Но вот менестрели заиграли весёлую мелодию, и присутствующие кинулись в пляс. Но танцевали не поодиночке и вразброд, кто как хотел, как у славян, а все взялись за руки, образовали несколько кругов и дружно и слаженно заработали руками и ногами. Рерика подхватила какая-то молоденькая баронесса, до того украдкой кидавшая на него нежные взгляды, и увлекла за собой…
Потом гостей стали смешить мимы, показывали свою ловкость акробаты. Бродячие артисты водили между столами медведя в наморднике, и все потешались над его ковыляющей походкой… А затем снова играли менестрели, и снова все кидались в танцы…
Гулянье продолжалось до поздней ночи.
На другой день начались сборы в дорогу. Для Ильвы укладывалась крытая разноцветным пологом коляска. Среди её подруг мелькала и та любвеобильная баронесса, назвавшаяся Руной, с которой Рерик пробыл на берегу моря до самых петухов. Она украдкой бросала на него преданные взгляды, он сдержанно улыбался ей в ответ.

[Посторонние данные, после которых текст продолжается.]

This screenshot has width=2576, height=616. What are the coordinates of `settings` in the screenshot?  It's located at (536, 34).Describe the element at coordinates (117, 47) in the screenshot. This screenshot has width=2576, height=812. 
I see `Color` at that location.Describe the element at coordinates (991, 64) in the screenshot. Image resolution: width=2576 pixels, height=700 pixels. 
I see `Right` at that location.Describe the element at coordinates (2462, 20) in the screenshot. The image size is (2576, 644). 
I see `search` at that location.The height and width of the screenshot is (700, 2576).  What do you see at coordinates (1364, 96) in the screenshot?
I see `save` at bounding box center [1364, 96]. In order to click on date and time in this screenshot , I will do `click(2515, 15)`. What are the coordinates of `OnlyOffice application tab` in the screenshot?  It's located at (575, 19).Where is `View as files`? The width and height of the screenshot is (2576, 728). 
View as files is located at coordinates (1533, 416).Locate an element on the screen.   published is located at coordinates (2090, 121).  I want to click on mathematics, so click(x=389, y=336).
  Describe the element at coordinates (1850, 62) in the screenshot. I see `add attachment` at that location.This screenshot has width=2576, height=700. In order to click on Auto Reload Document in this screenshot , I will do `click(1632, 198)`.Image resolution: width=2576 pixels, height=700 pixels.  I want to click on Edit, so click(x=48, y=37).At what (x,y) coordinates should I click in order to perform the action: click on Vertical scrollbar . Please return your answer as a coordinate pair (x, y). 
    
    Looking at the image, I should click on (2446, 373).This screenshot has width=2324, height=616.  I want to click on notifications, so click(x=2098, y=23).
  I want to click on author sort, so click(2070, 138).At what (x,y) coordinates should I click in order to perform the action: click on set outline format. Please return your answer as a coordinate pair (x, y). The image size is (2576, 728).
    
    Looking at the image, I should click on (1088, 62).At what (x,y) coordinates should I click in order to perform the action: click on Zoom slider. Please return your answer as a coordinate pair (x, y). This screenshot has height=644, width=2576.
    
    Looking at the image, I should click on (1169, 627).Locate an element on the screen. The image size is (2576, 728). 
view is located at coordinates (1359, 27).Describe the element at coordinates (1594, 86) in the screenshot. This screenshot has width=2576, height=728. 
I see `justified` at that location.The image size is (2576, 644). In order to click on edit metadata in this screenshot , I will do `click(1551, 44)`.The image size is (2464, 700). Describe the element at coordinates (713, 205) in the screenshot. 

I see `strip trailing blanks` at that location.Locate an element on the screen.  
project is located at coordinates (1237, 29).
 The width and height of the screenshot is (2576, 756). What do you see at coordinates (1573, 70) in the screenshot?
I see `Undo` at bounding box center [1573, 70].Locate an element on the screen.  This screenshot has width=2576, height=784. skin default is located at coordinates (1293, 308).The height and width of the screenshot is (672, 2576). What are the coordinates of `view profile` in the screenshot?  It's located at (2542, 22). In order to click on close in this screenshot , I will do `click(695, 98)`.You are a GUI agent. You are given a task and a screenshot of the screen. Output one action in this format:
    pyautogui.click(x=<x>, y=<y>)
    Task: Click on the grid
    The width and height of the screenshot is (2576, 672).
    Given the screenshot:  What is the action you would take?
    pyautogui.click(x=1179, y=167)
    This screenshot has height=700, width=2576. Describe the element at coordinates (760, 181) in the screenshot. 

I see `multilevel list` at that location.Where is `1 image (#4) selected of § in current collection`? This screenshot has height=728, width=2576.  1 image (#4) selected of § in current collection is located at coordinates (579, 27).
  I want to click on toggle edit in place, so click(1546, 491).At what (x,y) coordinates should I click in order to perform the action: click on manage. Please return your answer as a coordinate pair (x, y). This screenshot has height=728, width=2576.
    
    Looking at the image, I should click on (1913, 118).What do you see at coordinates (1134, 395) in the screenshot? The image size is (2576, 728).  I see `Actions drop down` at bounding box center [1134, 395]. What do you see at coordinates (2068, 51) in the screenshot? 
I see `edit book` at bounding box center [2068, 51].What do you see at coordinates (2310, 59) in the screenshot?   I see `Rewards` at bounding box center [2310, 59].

С Ильвой отправлялись два десятка воинов во главе с седовласым Евтарихом. С ним неторопливую беседу вёл герцог.
— Как выедешь, сразу забирай к югу, подальше от моря, там хорошая переправа через Эльбу.
— В тех местах мы переправлялись войском, когда шли на тюрингов.
— Там как раз начинаются леса. Викинги — морские разбойники, они избегают лесных чащоб.